### Description of the task
Read the records beneath this task and copy every line that contains the string "agent".

### Data records
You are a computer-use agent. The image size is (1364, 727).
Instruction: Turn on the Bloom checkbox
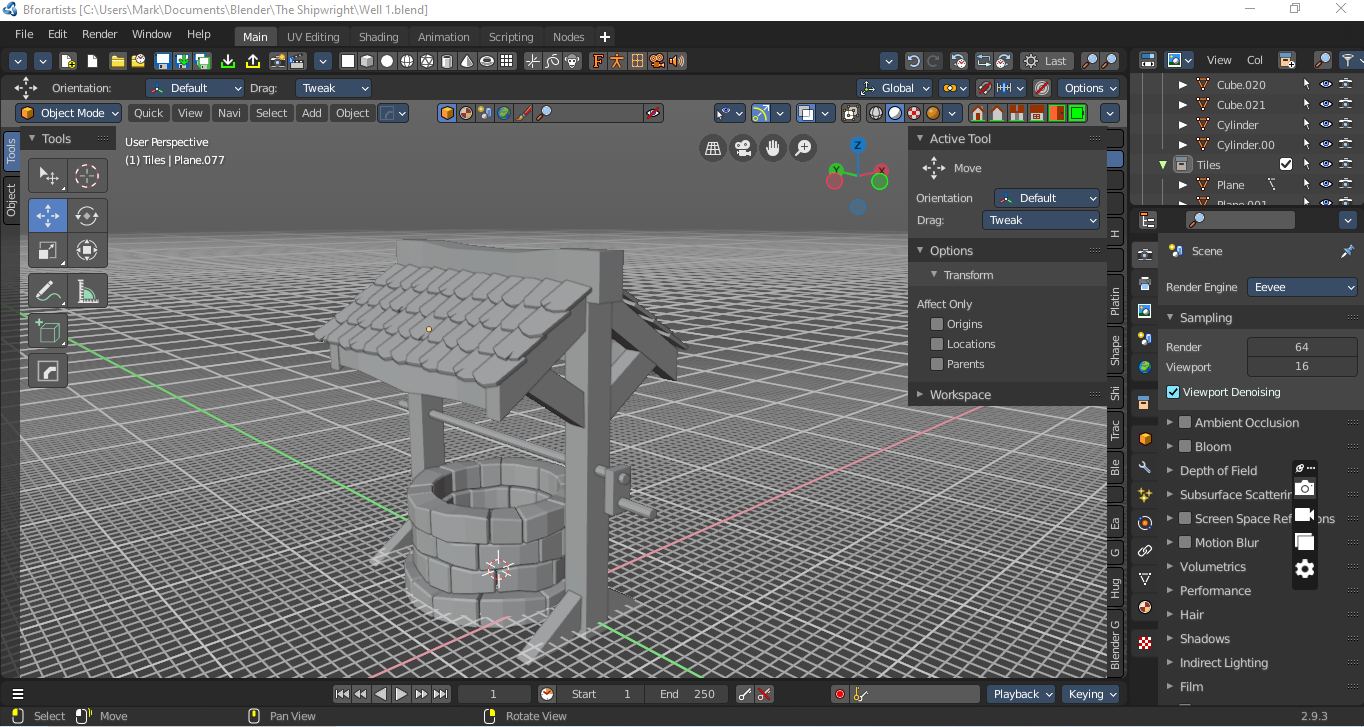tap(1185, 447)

...

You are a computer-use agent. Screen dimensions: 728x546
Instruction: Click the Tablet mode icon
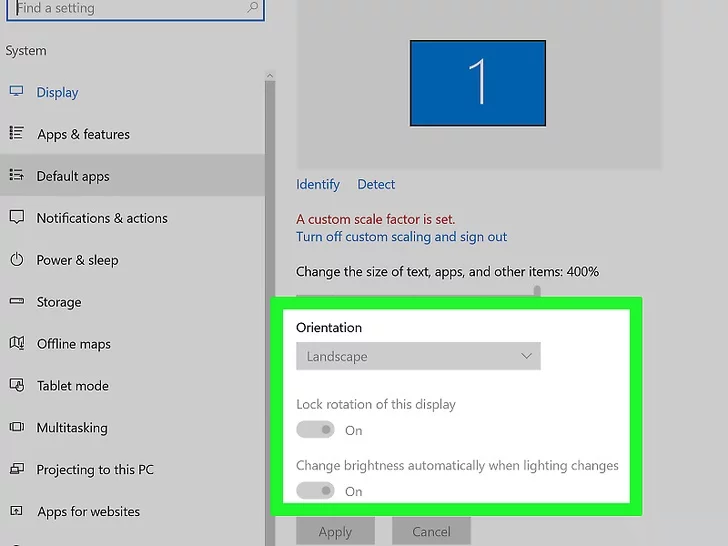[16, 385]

### Your response
You are a computer-use agent. The image size is (1364, 727).
You are a computer-use agent. Screen dimensions: 728x546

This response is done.